Царь уже знал то, чего не усмотрел летом и ранней осенью: фельдмаршал неспокойным оком взирает на этот дунайский поход; фельдмаршал скорее парализует, чем поощряет Горчакова в его наступательных порывах, да и эти «порывы» робеющего перед Паскевичем князя Михаила Дмитриевича только разве иронически могут быть обозначены этим словом: так растеряны и нерешительны все его движения. Царь не только знал, почему Паскевич так смотрит на дунайскую войну, но он и сам давно раздражался и беспокоился тем же явлением, которое для него было довольно неожиданным, хотя для Паскевича оно нисколько неожиданным не было.

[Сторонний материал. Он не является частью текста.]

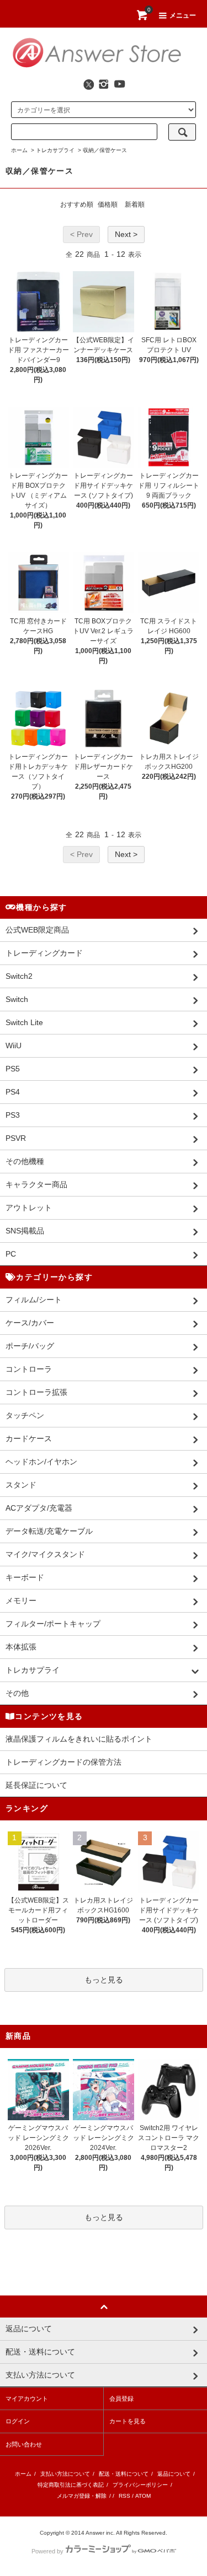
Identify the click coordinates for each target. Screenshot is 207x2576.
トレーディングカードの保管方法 (63, 1762)
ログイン (18, 2421)
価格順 (108, 204)
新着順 (135, 204)
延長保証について (36, 1785)
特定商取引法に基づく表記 (71, 2485)
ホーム (19, 150)
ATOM (143, 2496)
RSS (124, 2496)
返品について (173, 2474)
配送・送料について (123, 2474)
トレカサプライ (55, 150)
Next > (126, 234)
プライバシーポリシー (140, 2485)
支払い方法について (65, 2474)
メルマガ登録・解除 (82, 2496)
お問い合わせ (24, 2444)
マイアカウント (27, 2398)
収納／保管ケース (105, 150)
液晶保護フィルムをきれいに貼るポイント (79, 1738)
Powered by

Пруссия внушала и Паскевичу и царю меньше беспокойства, чем Австрия.

«Верьте в вашего верного Фрица! С момента, когда вы преодолеете ужасные проекты революционной партии, толкающей к войне английский кабинет, как только вы сделаете войну невозможной, — а вы сделаете ее невозможной, приняв предложения, сделанные вам австрийским императором, все войдет в естественную колею, чудовищный и неестественный союз Франции и Англии развалится. В этом спасение Европы (подчеркнуто в подлинном тексте Фридрихом-Вильгельмом IV — Е. Т.). Дайте, дорогой друг, мне еще минуту внимания. То, чего вы желаете, чтобы я для вас сделал, я в действительности делаю, мой нейтралитет ни неверный, ни колеблющийся, но суверенный, и останется таким (ma neutralité n'est et ne sera ni incertaine ni vascillante (sic! — Е. T.) mais souveraine)»[459]. Так изъяснялся прусский король. Но Франц-Иосиф подобные письма царю уже давно перестал писать.

Почему Австрия ведет себя так двусмысленно? Не затевает ли она «измены», т. е. присоединения к Англии и Франции в случае войны России с этими державами? Не обрушится ли она внезапно со всей мощью своей еще нетронутой и хорошо вооруженной армии на правый фланг русских войск во время их возможного будущего движения от Дуная к Балканам? Николай знал, что Паскевич склонен на все эти вопросы давать утвердительные ответы. Но царь еще не желал с ним в этом соглашаться.

Между тем тянуть дело дальше становилось все менее и менее выгодно. На появление союзного флота в Черном море нужно было ответить равносильным ударом по Турции: Николай решил перевести войска на правый берег Дуная и угрожать одновременно Варне и Силистрии. А для того чтобы удостовериться в степени реальной опасности, грозящей со стороны Австрии, царь решил послать доверенное лицо для переговоров с Францем-Иосифом. В Зимний дворец велено было явиться графу Алексею Орлову.

Николай приказал ему ехать в Вену с собственноручным письмом царя к Францу-Иосифу. В личной беседе Орлов должен был выведать, как отнесется Австрия к намеченному уже переходу русской армии, стоящей в княжествах, через Дунай, и повлиять на австрийского императора в желательном для русской политики смысле.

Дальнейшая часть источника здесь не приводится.